Laura Bannan-Fischer, Referentin für Wissenstransfer, eröffnete die Veranstaltung mit einem Einstieg zum Forschungs- und Transfercluster CNTR, gefolgt von einer Einführung in die politikwissenschaftliche Forschung zu Entwicklung, Ausprägungen und Mechanismen der Rüstungskontrolle sowie zur Rolle der Verifikation, d.h. die Überprüfung der Einhaltung von Abkommen zur Rüstungskontrolle. Die Verifikation sieht sich stets mit einem Drahtseilakt konfrontiert, einerseits effektive, eindeutige und abschließende Überprüfungsergebnisse zu liefern, andererseits aber auch die Geheimhaltung militärisch und ziviltechnisch sensitiver Informationen zu wahren. Daher erforscht das interdisziplinäre CNTR-Team unter anderem Möglichkeiten, dieser Herausforderung mithilfe des Einsatzes von KI zu begegnen.

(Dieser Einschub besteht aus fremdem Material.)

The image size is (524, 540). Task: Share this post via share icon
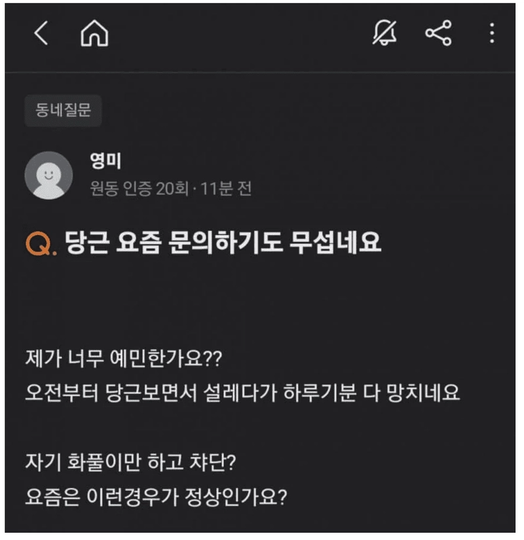click(x=438, y=33)
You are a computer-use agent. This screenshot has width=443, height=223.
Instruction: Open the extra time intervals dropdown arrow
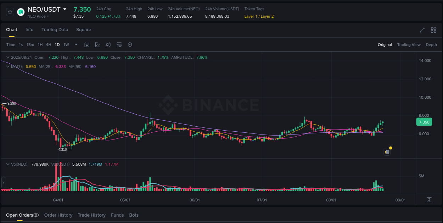pyautogui.click(x=76, y=45)
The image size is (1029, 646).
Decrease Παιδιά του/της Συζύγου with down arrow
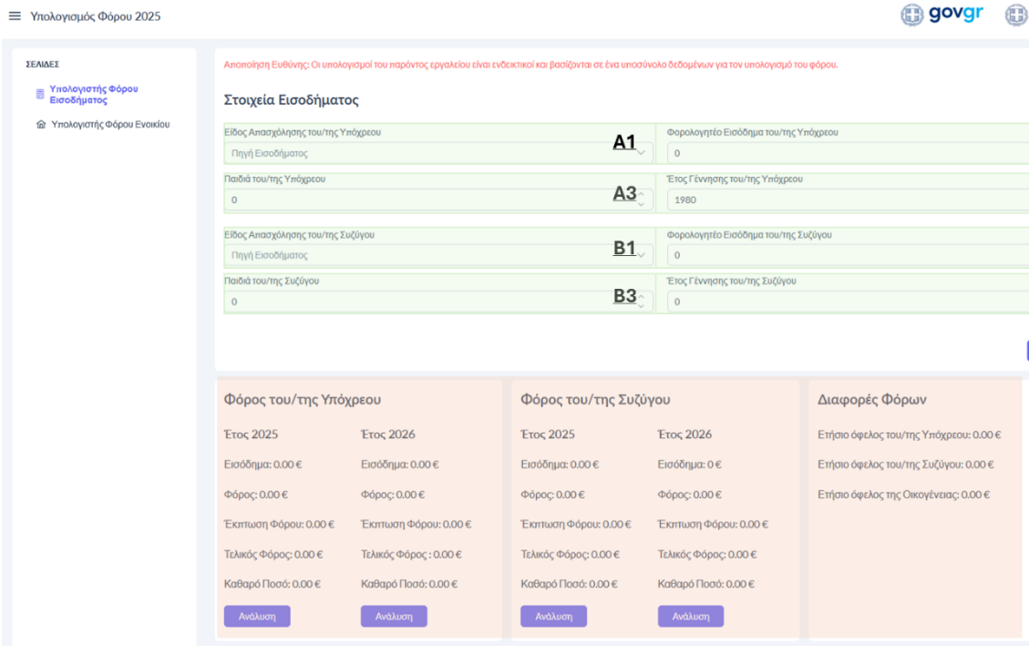[641, 306]
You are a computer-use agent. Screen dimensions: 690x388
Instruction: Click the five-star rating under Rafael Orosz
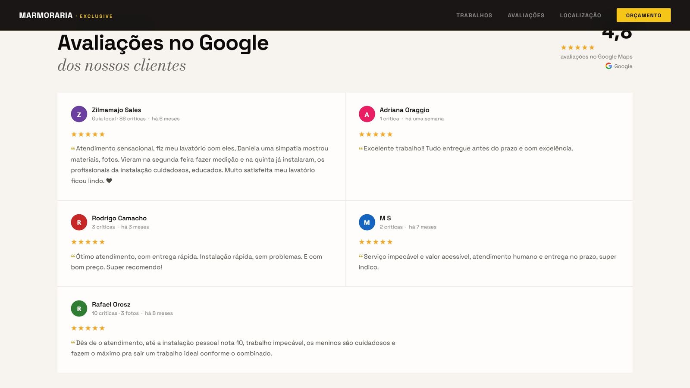pyautogui.click(x=88, y=328)
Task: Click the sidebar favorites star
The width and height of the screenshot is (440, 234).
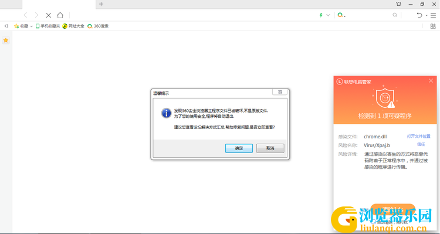Action: tap(6, 40)
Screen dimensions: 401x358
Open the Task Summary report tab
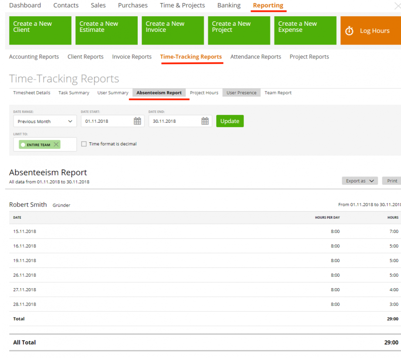74,93
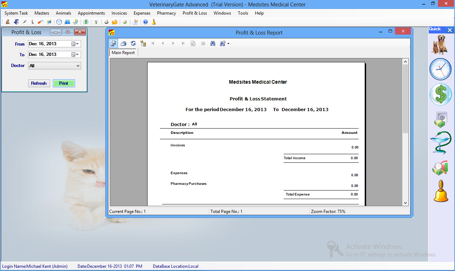Open the From date calendar dropdown
455x271 pixels.
point(75,44)
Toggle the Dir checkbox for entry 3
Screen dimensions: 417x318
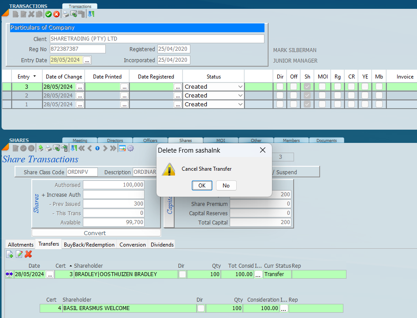pos(280,87)
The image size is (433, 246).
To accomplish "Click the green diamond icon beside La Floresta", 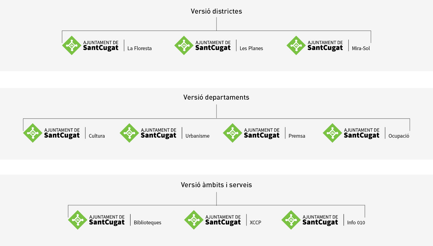I will [72, 45].
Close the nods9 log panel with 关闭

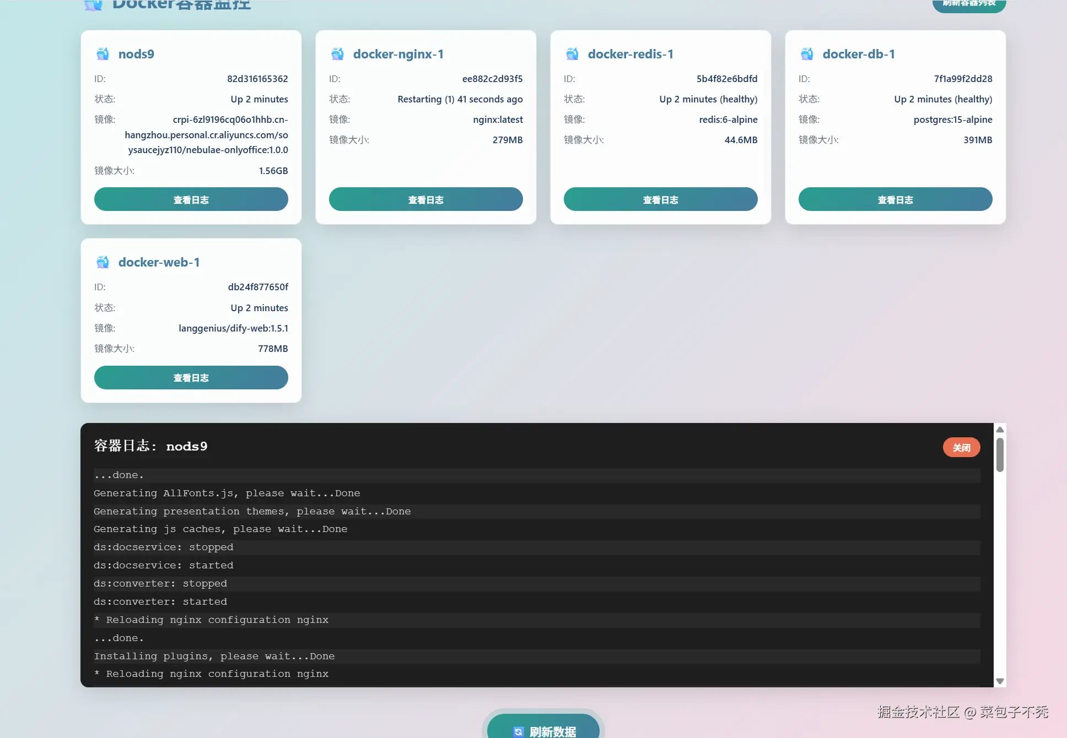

Auf diesem theoretischen Fundament baute der Vortrag von Dr. Niklas Schörnig auf, der sich mit den vielseitigen Einsatzmöglichkeiten von neuen Technologien im Anwendungsfeld der Rüstungskontrolle beschäftigte. Tatsächlich haben diese eine lange Geschichte und wurden von der Forschung bereits in den 1980er Jahren diskutiert (z.B. Allan M. Din’s Arms and Artificial Intelligence aus dem Jahr 1987). Niklas Schörnig erklärte, dass Staaten in den Bereichen der Rüstungskontrolle und Verifikation heutzutage insbesondere von der Fähigkeit der KI zur Analyse großer Datenmengen profitieren, welche Zusammenhänge und Muster aufdecken können, die für menschliche Beobachter nicht unbedingt sichtbar sind. Die KI-gestützte Analyse großer Datenmengen findet beispielsweise bei Simultanübersetzungen und Textanalyse Anwendung, aber auch in der Bildanalyse, wie bei der Suche nach Infrastrukturen und Strukturveränderungen auf Satellitenbildern. Eine wichtige Schlussfolgerung lautete, dass KI großes Potential hat, Inspekteure bei ihrer Arbeit zu unterstützen und somit Vertrauensprobleme in Rüstungskontrollregime mildern kann. Vollständig ersetzen kann sie menschliche Inspekteure aber nicht, da menschliches Gespür und Interaktion weiterhin wichtig bleiben. Sie stellt damit kein Allheilmittel für die Herausforderungen der Rüstungskontrolle dar.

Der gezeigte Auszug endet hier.